In ogni caso, l’hotel che viene a conoscenza del data breach dovuto all’esfiltrazione di documenti d’identità da esso conservati, ha 72 ore di tempo per notificare la violazione all’Autorità per la privacy, e ai sensi dell’art.34 del GDPR deve informare dell’accaduto anche gli stessi ospiti, affinché essi possano correre ai ripari adottando le necessarie precauzioni e adottare le dovute contromisure.
Risarcimento danni - Oltre ai diritti sulla tutela dei dati personali, chi ritenesse di avere subìto un danno derivante dalla diffusione del proprio documento d'identità, può rivolgersi anche all’autorità giudiziaria, tenendo presente che in base all’art. 152 del Codice Privacy è stabilito che le controversie che riguardano materie oggetto di ricorsi giurisdizionali di cui agli artt. 78 e 79 del GDPR e il diritto al risarcimento ai sensi dell’art. 82 del GDPR, sono attribuite all’autorità giudiziaria ordinaria. In questo caso, è necessario rivolgersi a un avvocato di fiducia e sostenere i costi del procedimento civile giudiziale con il quale sarà possibile chiedere il risarcimento del danno.

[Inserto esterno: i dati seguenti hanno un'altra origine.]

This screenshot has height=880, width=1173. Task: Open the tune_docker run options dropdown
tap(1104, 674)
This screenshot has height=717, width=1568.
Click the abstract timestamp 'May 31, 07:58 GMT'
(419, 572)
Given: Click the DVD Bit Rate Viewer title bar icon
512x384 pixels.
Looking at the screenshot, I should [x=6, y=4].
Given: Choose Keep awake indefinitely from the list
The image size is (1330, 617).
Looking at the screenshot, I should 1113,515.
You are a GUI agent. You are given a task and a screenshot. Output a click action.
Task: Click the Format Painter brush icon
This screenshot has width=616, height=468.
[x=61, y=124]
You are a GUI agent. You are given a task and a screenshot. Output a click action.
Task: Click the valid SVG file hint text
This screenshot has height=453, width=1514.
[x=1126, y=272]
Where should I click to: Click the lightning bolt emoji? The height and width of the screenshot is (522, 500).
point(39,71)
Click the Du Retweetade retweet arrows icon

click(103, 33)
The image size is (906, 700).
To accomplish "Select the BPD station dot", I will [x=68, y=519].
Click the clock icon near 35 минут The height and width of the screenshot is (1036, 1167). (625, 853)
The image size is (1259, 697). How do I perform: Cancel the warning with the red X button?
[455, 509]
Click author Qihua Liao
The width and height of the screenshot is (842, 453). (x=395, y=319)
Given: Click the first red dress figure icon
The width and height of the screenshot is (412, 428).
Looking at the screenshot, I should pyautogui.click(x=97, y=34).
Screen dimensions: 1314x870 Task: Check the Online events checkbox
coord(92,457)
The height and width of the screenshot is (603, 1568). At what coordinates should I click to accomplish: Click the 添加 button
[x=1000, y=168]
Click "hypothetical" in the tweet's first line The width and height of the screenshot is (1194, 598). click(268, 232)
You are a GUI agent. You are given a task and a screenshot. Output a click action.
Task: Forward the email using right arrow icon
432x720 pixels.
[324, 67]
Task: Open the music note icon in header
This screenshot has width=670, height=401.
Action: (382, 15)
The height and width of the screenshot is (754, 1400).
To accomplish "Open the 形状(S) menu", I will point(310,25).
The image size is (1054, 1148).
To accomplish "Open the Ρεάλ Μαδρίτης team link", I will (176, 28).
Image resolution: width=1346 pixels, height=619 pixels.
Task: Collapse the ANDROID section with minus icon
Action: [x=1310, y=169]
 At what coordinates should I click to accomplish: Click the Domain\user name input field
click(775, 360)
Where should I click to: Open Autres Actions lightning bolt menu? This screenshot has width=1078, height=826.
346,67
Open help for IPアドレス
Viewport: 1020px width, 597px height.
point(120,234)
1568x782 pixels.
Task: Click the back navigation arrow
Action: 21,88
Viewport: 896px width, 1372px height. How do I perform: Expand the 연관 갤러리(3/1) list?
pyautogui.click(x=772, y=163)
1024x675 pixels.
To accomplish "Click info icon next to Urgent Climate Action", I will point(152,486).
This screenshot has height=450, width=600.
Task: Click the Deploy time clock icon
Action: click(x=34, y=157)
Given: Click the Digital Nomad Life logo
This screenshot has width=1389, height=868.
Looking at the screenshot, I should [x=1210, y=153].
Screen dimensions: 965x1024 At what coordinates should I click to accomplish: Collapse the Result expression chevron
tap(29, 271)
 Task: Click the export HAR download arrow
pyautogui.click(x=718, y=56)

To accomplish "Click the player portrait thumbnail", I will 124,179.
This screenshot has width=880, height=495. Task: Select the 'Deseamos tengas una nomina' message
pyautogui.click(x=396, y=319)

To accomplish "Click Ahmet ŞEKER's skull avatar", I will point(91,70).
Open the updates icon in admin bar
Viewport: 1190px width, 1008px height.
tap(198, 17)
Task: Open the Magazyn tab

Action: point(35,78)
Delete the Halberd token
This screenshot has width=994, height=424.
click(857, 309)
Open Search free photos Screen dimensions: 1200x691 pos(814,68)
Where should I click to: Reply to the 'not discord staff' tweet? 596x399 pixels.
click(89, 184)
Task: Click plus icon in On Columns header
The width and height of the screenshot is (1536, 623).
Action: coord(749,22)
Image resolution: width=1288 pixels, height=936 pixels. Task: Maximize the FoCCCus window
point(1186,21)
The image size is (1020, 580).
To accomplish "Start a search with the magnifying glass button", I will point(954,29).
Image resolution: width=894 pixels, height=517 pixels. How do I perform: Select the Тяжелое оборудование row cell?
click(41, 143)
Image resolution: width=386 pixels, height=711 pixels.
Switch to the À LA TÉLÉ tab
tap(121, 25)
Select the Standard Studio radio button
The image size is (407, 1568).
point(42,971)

Se è quantomeno strano che ormai da molti anni la maggioranza delle strutture alberghiere continui ancora a raccogliere e conservare indiscriminatamente innumerevoli copie dei documenti d'identità, mentre i clienti subiscono tale pratica senza lamentarsi dell'indebita acquisizione dei loro dati personali, forse a ragion veduta hanno davvero ragione quelli che dicono che della privacy non importa più niente a nessuno.